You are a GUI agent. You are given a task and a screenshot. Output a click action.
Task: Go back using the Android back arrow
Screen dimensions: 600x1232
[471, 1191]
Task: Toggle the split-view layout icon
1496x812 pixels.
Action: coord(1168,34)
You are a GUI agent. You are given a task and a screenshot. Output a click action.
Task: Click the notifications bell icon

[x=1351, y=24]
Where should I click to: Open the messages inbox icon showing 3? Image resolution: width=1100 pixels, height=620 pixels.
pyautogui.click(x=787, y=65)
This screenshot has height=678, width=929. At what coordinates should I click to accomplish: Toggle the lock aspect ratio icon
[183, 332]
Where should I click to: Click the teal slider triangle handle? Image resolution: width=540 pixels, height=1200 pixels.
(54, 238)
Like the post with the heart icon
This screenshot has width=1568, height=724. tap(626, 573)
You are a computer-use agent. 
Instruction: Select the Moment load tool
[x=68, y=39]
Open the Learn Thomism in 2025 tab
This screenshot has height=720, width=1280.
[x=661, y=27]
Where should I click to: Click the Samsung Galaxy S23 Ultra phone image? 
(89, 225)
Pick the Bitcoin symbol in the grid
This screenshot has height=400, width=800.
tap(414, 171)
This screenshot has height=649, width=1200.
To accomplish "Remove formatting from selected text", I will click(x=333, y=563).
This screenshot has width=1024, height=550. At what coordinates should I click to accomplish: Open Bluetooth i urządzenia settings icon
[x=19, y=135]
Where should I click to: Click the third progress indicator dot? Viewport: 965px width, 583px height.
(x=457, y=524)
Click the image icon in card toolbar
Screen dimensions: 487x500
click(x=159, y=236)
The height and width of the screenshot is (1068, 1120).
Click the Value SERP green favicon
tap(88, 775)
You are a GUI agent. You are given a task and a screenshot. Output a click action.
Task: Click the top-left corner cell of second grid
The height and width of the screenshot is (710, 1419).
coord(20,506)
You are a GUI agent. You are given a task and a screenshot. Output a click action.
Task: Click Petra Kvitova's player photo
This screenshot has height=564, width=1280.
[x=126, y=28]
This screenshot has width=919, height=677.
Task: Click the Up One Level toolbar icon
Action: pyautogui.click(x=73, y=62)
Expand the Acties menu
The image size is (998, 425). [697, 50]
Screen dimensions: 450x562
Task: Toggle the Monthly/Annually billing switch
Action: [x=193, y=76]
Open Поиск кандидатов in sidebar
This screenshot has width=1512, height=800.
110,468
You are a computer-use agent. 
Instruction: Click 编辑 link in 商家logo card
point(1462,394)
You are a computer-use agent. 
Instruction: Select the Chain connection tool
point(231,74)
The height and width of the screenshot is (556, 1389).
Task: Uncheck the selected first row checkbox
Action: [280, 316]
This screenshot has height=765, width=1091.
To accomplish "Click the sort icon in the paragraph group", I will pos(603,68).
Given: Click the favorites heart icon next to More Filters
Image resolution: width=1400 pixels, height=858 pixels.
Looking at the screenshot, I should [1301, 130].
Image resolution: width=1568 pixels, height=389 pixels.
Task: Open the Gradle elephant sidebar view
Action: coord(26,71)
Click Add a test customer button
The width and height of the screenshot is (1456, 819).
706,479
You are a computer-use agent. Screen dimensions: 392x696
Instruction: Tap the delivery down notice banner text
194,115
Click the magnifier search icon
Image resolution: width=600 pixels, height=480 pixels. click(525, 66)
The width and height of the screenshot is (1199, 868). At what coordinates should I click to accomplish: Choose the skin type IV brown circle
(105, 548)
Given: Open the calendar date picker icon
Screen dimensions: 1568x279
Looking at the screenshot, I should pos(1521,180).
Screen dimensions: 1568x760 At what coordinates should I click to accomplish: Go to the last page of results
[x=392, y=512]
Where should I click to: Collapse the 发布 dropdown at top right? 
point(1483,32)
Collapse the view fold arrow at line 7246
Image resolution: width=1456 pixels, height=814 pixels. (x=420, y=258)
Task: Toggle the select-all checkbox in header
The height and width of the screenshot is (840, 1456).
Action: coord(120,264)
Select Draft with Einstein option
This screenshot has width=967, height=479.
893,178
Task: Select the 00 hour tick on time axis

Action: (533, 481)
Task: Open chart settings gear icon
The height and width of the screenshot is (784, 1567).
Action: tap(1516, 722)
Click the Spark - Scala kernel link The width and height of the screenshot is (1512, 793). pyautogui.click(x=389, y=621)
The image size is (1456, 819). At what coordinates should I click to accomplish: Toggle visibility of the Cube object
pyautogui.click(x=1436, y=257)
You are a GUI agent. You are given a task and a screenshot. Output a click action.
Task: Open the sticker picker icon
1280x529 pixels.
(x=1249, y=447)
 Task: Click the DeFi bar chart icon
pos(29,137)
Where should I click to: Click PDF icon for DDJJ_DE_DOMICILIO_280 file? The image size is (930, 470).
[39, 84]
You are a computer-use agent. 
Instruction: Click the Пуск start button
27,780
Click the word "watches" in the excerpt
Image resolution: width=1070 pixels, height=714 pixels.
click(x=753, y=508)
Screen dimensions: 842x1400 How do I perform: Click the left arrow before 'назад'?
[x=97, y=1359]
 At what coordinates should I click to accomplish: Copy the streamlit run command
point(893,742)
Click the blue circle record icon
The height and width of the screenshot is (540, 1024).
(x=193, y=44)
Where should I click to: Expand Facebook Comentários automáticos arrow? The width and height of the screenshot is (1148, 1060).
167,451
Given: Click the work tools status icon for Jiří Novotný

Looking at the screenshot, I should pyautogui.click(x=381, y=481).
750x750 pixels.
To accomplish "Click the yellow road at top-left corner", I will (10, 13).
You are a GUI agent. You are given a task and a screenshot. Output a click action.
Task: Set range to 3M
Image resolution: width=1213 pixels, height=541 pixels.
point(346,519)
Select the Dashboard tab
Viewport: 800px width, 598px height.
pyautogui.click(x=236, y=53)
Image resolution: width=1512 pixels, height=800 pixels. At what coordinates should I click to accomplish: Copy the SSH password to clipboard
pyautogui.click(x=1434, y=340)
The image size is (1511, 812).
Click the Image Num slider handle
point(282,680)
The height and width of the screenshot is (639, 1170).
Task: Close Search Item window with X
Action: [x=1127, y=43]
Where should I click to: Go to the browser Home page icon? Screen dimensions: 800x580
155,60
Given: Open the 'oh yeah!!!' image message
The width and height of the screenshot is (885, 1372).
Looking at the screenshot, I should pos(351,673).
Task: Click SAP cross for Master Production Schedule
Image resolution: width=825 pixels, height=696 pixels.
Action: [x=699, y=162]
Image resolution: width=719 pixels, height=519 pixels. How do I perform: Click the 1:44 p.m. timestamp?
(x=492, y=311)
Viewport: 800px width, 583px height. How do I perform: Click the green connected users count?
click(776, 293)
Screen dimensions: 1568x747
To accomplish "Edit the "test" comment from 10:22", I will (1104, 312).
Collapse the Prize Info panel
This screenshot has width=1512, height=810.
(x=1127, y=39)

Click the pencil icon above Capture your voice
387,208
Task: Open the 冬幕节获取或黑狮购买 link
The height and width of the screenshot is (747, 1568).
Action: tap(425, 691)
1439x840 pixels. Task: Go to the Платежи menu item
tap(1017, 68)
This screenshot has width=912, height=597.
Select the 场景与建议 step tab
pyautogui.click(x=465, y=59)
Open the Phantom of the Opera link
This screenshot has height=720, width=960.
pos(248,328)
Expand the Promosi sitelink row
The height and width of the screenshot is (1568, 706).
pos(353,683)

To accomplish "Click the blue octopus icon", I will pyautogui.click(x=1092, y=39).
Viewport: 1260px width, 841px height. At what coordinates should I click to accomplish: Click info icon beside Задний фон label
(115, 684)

========

▸ Auszuführende Aufgabe: Gib das gesamte Material oben Zeile für Zeile unverändert wieder.

▸ Lösung der Aufgabe:
You are a GUI agent. You are given a task and a screenshot. Output a click action.
Task: Go back using the Android back arrow
Screen dimensions: 600x1232
[471, 1191]
Task: Toggle the split-view layout icon
1496x812 pixels.
Action: coord(1168,34)
You are a GUI agent. You are given a task and a screenshot. Output a click action.
Task: Click the notifications bell icon

[x=1351, y=24]
Where should I click to: Open the messages inbox icon showing 3? Image resolution: width=1100 pixels, height=620 pixels.
pyautogui.click(x=787, y=65)
This screenshot has height=678, width=929. At what coordinates should I click to accomplish: Toggle the lock aspect ratio icon
[183, 332]
Where should I click to: Click the teal slider triangle handle? Image resolution: width=540 pixels, height=1200 pixels.
(54, 238)
Like the post with the heart icon
This screenshot has width=1568, height=724. tap(626, 573)
You are a computer-use agent. 
Instruction: Select the Moment load tool
[x=68, y=39]
Open the Learn Thomism in 2025 tab
This screenshot has height=720, width=1280.
[x=661, y=27]
Where should I click to: Click the Samsung Galaxy S23 Ultra phone image? 
(89, 225)
Pick the Bitcoin symbol in the grid
This screenshot has height=400, width=800.
tap(414, 171)
This screenshot has height=649, width=1200.
To accomplish "Remove formatting from selected text", I will click(x=333, y=563).
This screenshot has width=1024, height=550. At what coordinates should I click to accomplish: Open Bluetooth i urządzenia settings icon
[x=19, y=135]
Where should I click to: Click the third progress indicator dot? Viewport: 965px width, 583px height.
(x=457, y=524)
Click the image icon in card toolbar
Screen dimensions: 487x500
click(x=159, y=236)
The height and width of the screenshot is (1068, 1120).
Click the Value SERP green favicon
tap(88, 775)
You are a GUI agent. You are given a task and a screenshot. Output a click action.
Task: Click the top-left corner cell of second grid
The height and width of the screenshot is (710, 1419).
coord(20,506)
You are a GUI agent. You are given a task and a screenshot. Output a click action.
Task: Click Petra Kvitova's player photo
This screenshot has height=564, width=1280.
[x=126, y=28]
This screenshot has width=919, height=677.
Task: Click the Up One Level toolbar icon
Action: pyautogui.click(x=73, y=62)
Expand the Acties menu
The image size is (998, 425). [697, 50]
Screen dimensions: 450x562
Task: Toggle the Monthly/Annually billing switch
Action: [x=193, y=76]
Open Поиск кандидатов in sidebar
This screenshot has width=1512, height=800.
110,468
You are a computer-use agent. 
Instruction: Click 编辑 link in 商家logo card
point(1462,394)
You are a computer-use agent. 
Instruction: Select the Chain connection tool
point(231,74)
The height and width of the screenshot is (556, 1389).
Task: Uncheck the selected first row checkbox
Action: [280, 316]
This screenshot has height=765, width=1091.
To accomplish "Click the sort icon in the paragraph group", I will pos(603,68).
Given: Click the favorites heart icon next to More Filters
Image resolution: width=1400 pixels, height=858 pixels.
Looking at the screenshot, I should [1301, 130].
Image resolution: width=1568 pixels, height=389 pixels.
Task: Open the Gradle elephant sidebar view
Action: coord(26,71)
Click Add a test customer button
The width and height of the screenshot is (1456, 819).
706,479
You are a computer-use agent. Screen dimensions: 392x696
Instruction: Tap the delivery down notice banner text
194,115
Click the magnifier search icon
Image resolution: width=600 pixels, height=480 pixels. click(525, 66)
The width and height of the screenshot is (1199, 868). At what coordinates should I click to accomplish: Choose the skin type IV brown circle
(105, 548)
Given: Open the calendar date picker icon
Screen dimensions: 1568x279
Looking at the screenshot, I should pos(1521,180).
Screen dimensions: 1568x760 At what coordinates should I click to accomplish: Go to the last page of results
[x=392, y=512]
Where should I click to: Collapse the 发布 dropdown at top right? 
point(1483,32)
Collapse the view fold arrow at line 7246
Image resolution: width=1456 pixels, height=814 pixels. (x=420, y=258)
Task: Toggle the select-all checkbox in header
The height and width of the screenshot is (840, 1456).
Action: coord(120,264)
Select Draft with Einstein option
This screenshot has width=967, height=479.
893,178
Task: Select the 00 hour tick on time axis

Action: (533, 481)
Task: Open chart settings gear icon
The height and width of the screenshot is (784, 1567).
Action: tap(1516, 722)
Click the Spark - Scala kernel link The width and height of the screenshot is (1512, 793). pyautogui.click(x=389, y=621)
The image size is (1456, 819). At what coordinates should I click to accomplish: Toggle visibility of the Cube object
pyautogui.click(x=1436, y=257)
You are a GUI agent. You are given a task and a screenshot. Output a click action.
Task: Open the sticker picker icon
1280x529 pixels.
(x=1249, y=447)
 Task: Click the DeFi bar chart icon
pos(29,137)
Where should I click to: Click PDF icon for DDJJ_DE_DOMICILIO_280 file? The image size is (930, 470).
[39, 84]
You are a computer-use agent. 
Instruction: Click the Пуск start button
27,780
Click the word "watches" in the excerpt
Image resolution: width=1070 pixels, height=714 pixels.
click(x=753, y=508)
Screen dimensions: 842x1400 How do I perform: Click the left arrow before 'назад'?
[x=97, y=1359]
 At what coordinates should I click to accomplish: Copy the streamlit run command
point(893,742)
Click the blue circle record icon
The height and width of the screenshot is (540, 1024).
(x=193, y=44)
Where should I click to: Expand Facebook Comentários automáticos arrow? The width and height of the screenshot is (1148, 1060).
167,451
Given: Click the work tools status icon for Jiří Novotný

Looking at the screenshot, I should pyautogui.click(x=381, y=481).
750x750 pixels.
To accomplish "Click the yellow road at top-left corner", I will (10, 13).
You are a GUI agent. You are given a task and a screenshot. Output a click action.
Task: Set range to 3M
Image resolution: width=1213 pixels, height=541 pixels.
point(346,519)
Select the Dashboard tab
Viewport: 800px width, 598px height.
pyautogui.click(x=236, y=53)
Image resolution: width=1512 pixels, height=800 pixels. At what coordinates should I click to accomplish: Copy the SSH password to clipboard
pyautogui.click(x=1434, y=340)
The image size is (1511, 812).
Click the Image Num slider handle
point(282,680)
The height and width of the screenshot is (639, 1170).
Task: Close Search Item window with X
Action: [x=1127, y=43]
Where should I click to: Go to the browser Home page icon? Screen dimensions: 800x580
155,60
Given: Open the 'oh yeah!!!' image message
The width and height of the screenshot is (885, 1372).
Looking at the screenshot, I should pos(351,673).
Task: Click SAP cross for Master Production Schedule
Image resolution: width=825 pixels, height=696 pixels.
Action: [x=699, y=162]
Image resolution: width=719 pixels, height=519 pixels. How do I perform: Click the 1:44 p.m. timestamp?
(x=492, y=311)
Viewport: 800px width, 583px height. How do I perform: Click the green connected users count?
click(776, 293)
Screen dimensions: 1568x747
To accomplish "Edit the "test" comment from 10:22", I will (1104, 312).
Collapse the Prize Info panel
This screenshot has width=1512, height=810.
(x=1127, y=39)

Click the pencil icon above Capture your voice
387,208
Task: Open the 冬幕节获取或黑狮购买 link
The height and width of the screenshot is (747, 1568).
Action: tap(425, 691)
1439x840 pixels. Task: Go to the Платежи menu item
tap(1017, 68)
This screenshot has width=912, height=597.
Select the 场景与建议 step tab
pyautogui.click(x=465, y=59)
Open the Phantom of the Opera link
This screenshot has height=720, width=960.
pos(248,328)
Expand the Promosi sitelink row
The height and width of the screenshot is (1568, 706).
pos(353,683)

To accomplish "Click the blue octopus icon", I will pyautogui.click(x=1092, y=39).
Viewport: 1260px width, 841px height. At what coordinates should I click to accomplish: Click info icon beside Задний фон label
(115, 684)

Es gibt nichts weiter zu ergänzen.